SUPPLIED TEXT —
Similarly, management teams need to walk their talk. If a company consistently describes itself as innovative but operates with outdated systems and a reluctance to take calculated risks while embracing new technologies, it undermines its credibility to current employees. Audit your employee experience in the same way you carefully craft your customer experience.

Q: What are some common LO pain points that could be addressed to help retention?

Welu: To balance multiple relationships with different customers, LOs are often required to swivel between various devices and logins, which makes it easy for missed connections to fall through the cracks. 

By integrating disparate systems into one platform, lenders can set up their LOs for success by developing a single source of truth with a complete view of each customer. From there, LOs can focus on high-priority tasks and follow-ups while humanizing critical communications at key touchpoints. Or, in other words, focusing on what they do best: building real relationships with their customers.

THE DATA —
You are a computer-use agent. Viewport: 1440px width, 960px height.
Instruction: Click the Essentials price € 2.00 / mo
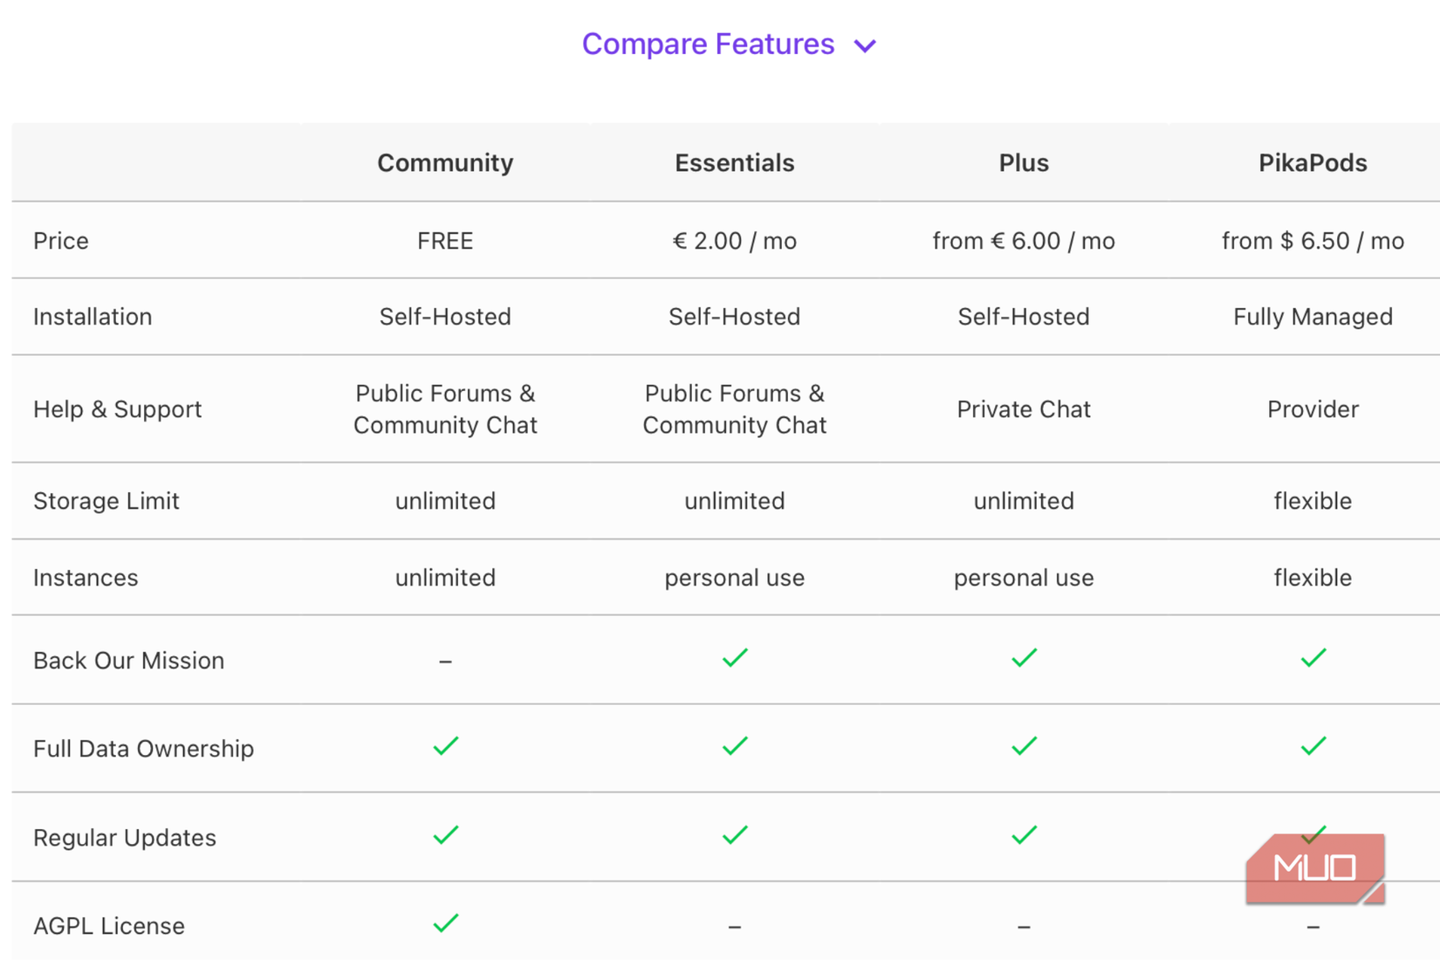(735, 241)
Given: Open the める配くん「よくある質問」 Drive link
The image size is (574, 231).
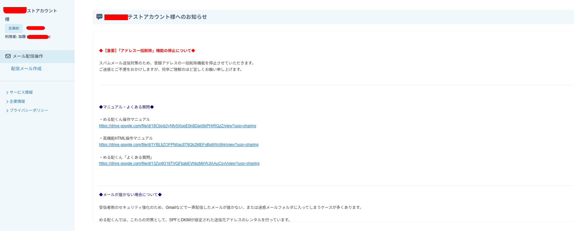Looking at the screenshot, I should pos(179,164).
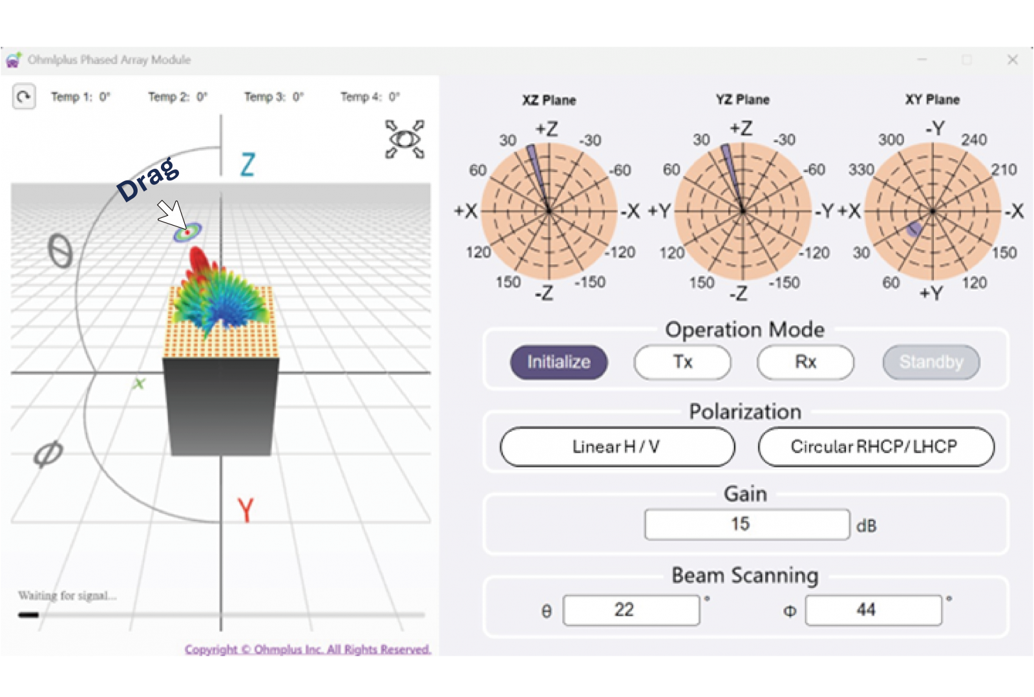Click the beam target marker in 3D view
Viewport: 1034px width, 697px height.
tap(187, 231)
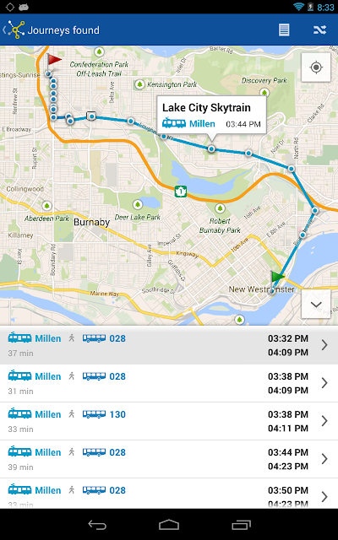Tap Kensington Park tree icon
This screenshot has height=540, width=338.
click(x=139, y=84)
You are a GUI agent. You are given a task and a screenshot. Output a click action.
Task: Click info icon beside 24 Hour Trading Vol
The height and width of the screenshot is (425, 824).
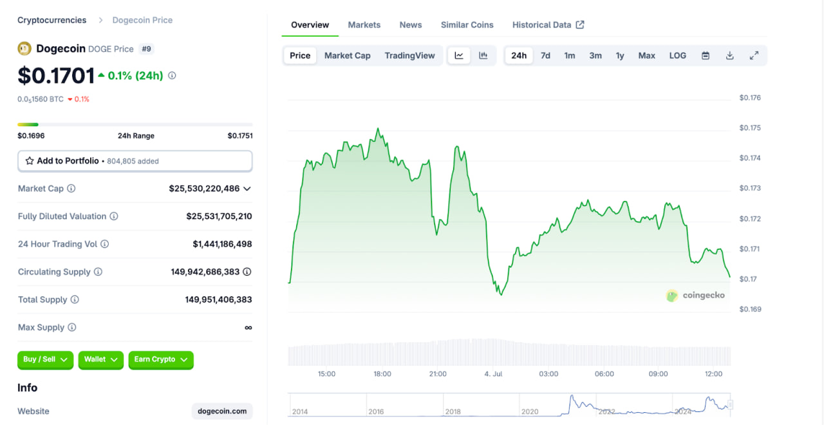coord(105,244)
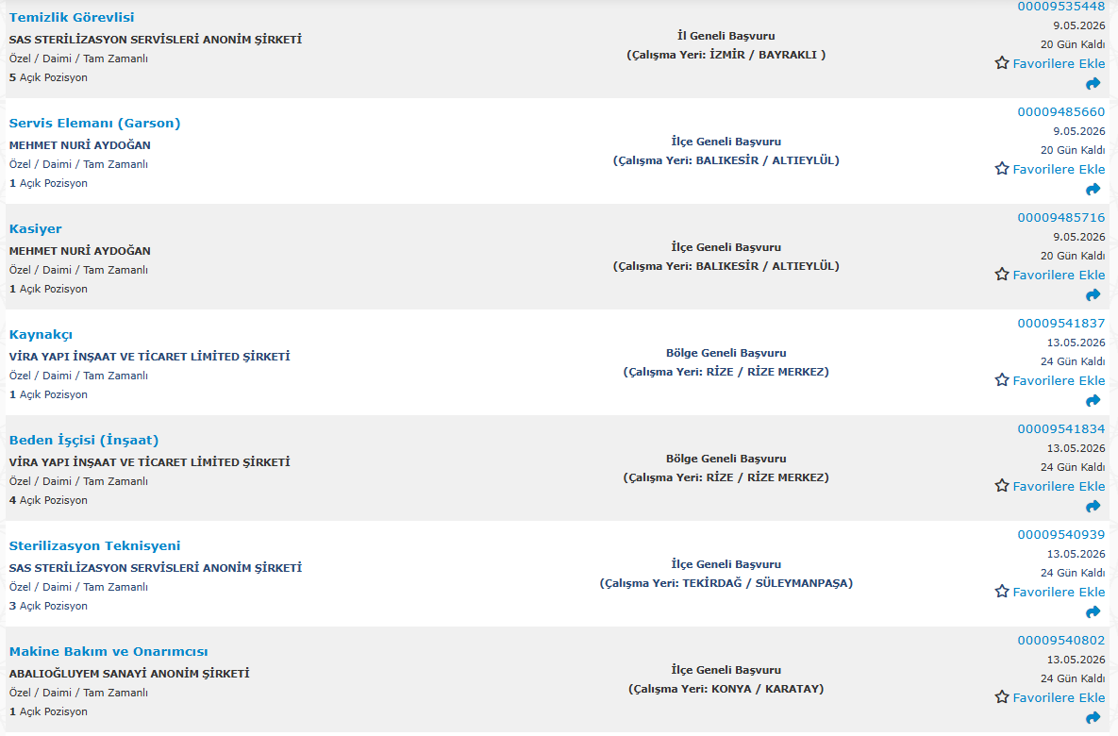Viewport: 1118px width, 736px height.
Task: Click listing number 00009541837
Action: [1060, 324]
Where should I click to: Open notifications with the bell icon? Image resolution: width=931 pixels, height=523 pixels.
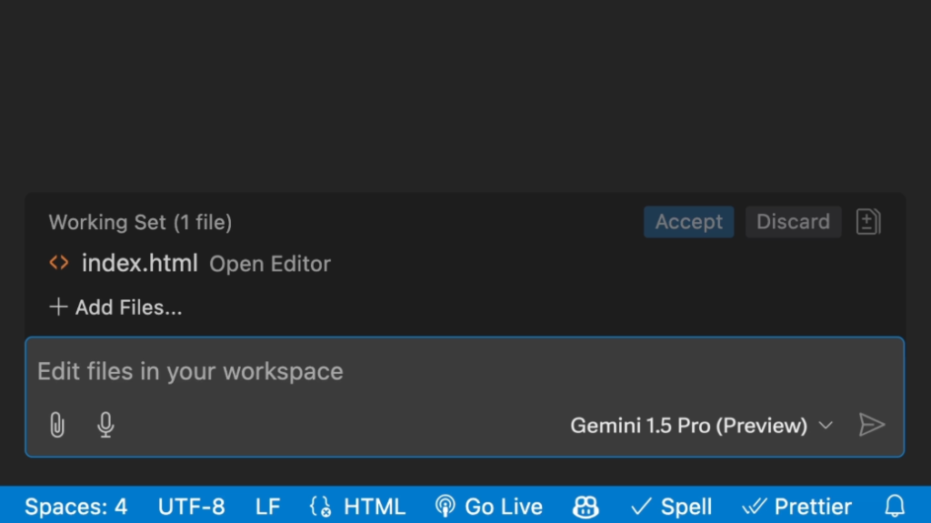click(x=895, y=507)
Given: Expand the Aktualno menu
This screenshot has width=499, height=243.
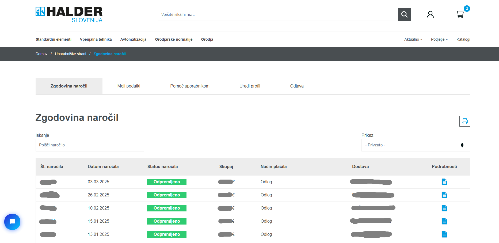Looking at the screenshot, I should point(413,39).

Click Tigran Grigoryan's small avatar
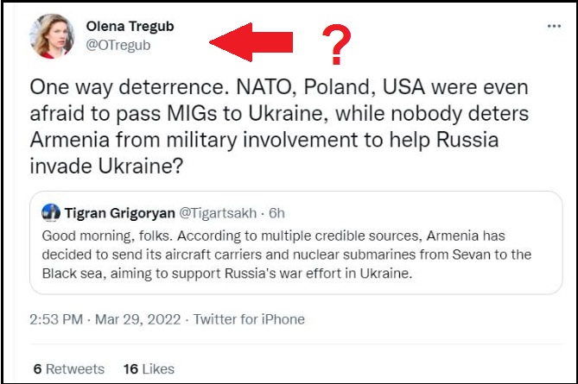51,213
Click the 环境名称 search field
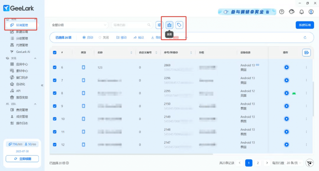The width and height of the screenshot is (319, 171). (x=129, y=25)
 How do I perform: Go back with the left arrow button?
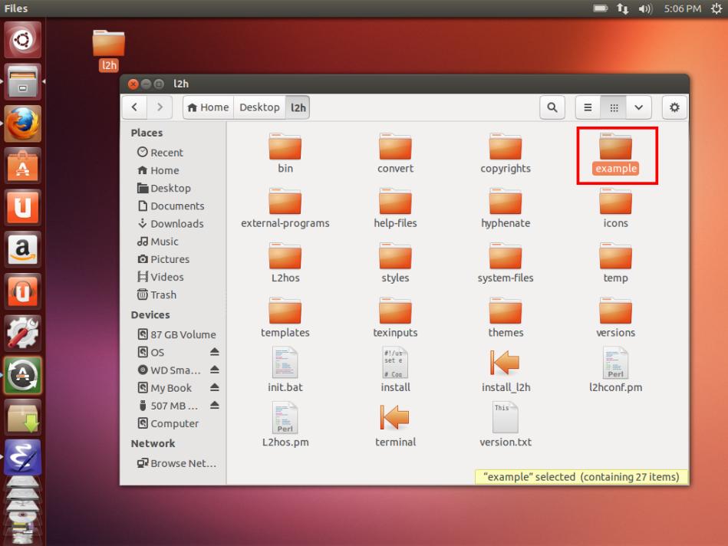pyautogui.click(x=135, y=108)
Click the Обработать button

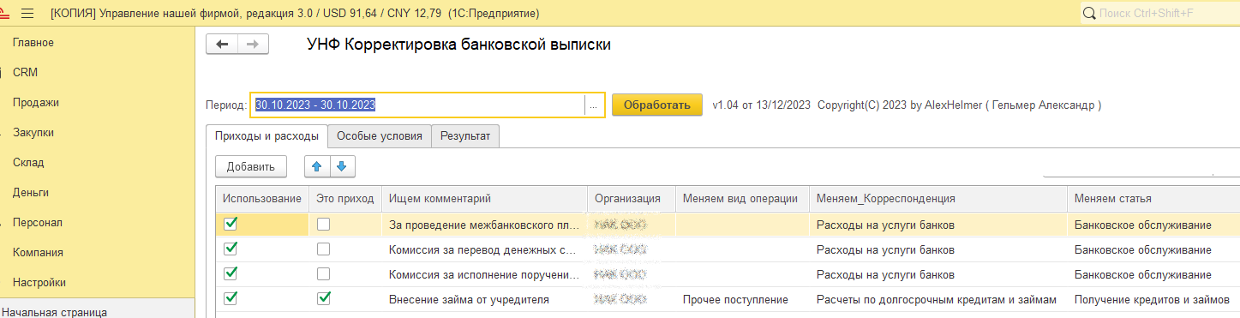(657, 105)
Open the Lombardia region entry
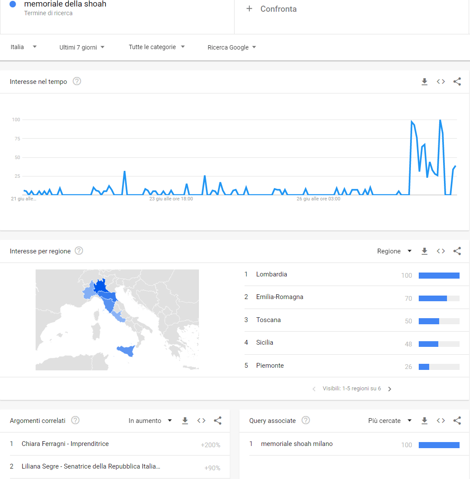 (x=271, y=274)
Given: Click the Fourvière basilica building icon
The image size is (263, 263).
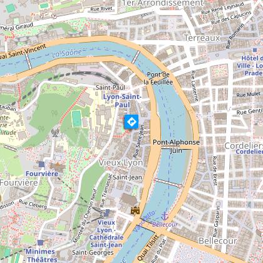Looking at the screenshot, I should [x=57, y=167].

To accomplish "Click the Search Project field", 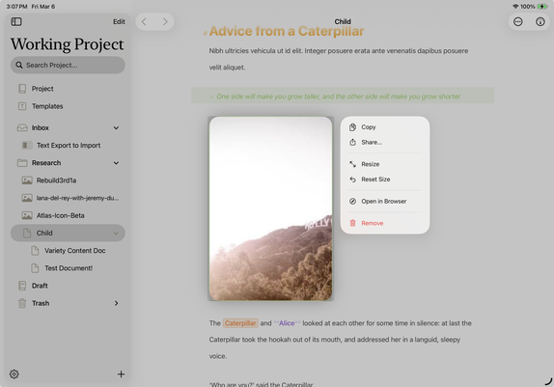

WHAT TO WORK ON —
1) From the interview excerpt on LO retention, copy the passage from "By integrating disparate" to "with their customers.".
2) In the interview excerpt on LO retention, what do lenders develop by integrating disparate systems into one platform?
3) Continue the interview excerpt on LO retention after its last sentence.

TASK ANSWERS —
1)
By integrating disparate systems into one platform, lenders can set up their LOs for success by developing a single source of truth with a complete view of each customer. From there, LOs can focus on high-priority tasks and follow-ups while humanizing critical communications at key touchpoints. Or, in other words, focusing on what they do best: building real relationships with their customers.

2) A single source of truth with a complete view of each customer.

3)
That’s a common theme when it comes to LO retention: outsourcing, automating, or assisting your employees with the everyday tasks that prevent them from focusing fully on the most critical aspects of their jobs. With the capacity to automate marketing to existing prospects, referral partners, and previous customers, LOs can sit back and manage new leads as they hit their inbox.

Q: How can I develop a LO retention strategy?

Welu: In mortgage, we’re obsessed with the customer experience, but the employee experience is equally as important. Remember that compensation packages are only one aspect of their experiences — and by focusing primarily on dollar signs, you’ll build a culture rooted in instant gratification (rather than long-term success and sustainability) of “basis point chasers” eager to jump ship at the next best opportunity.

Employee retention strategy should focus on solving pain points within their day-to-day lives. The lenders that set their LOs up for success by solving their problems, outsourcing tasks they don’t want to do, and positioning them to win more business, will be the ones that keep hold of their best employees (and attract new ones by word-of-mouth).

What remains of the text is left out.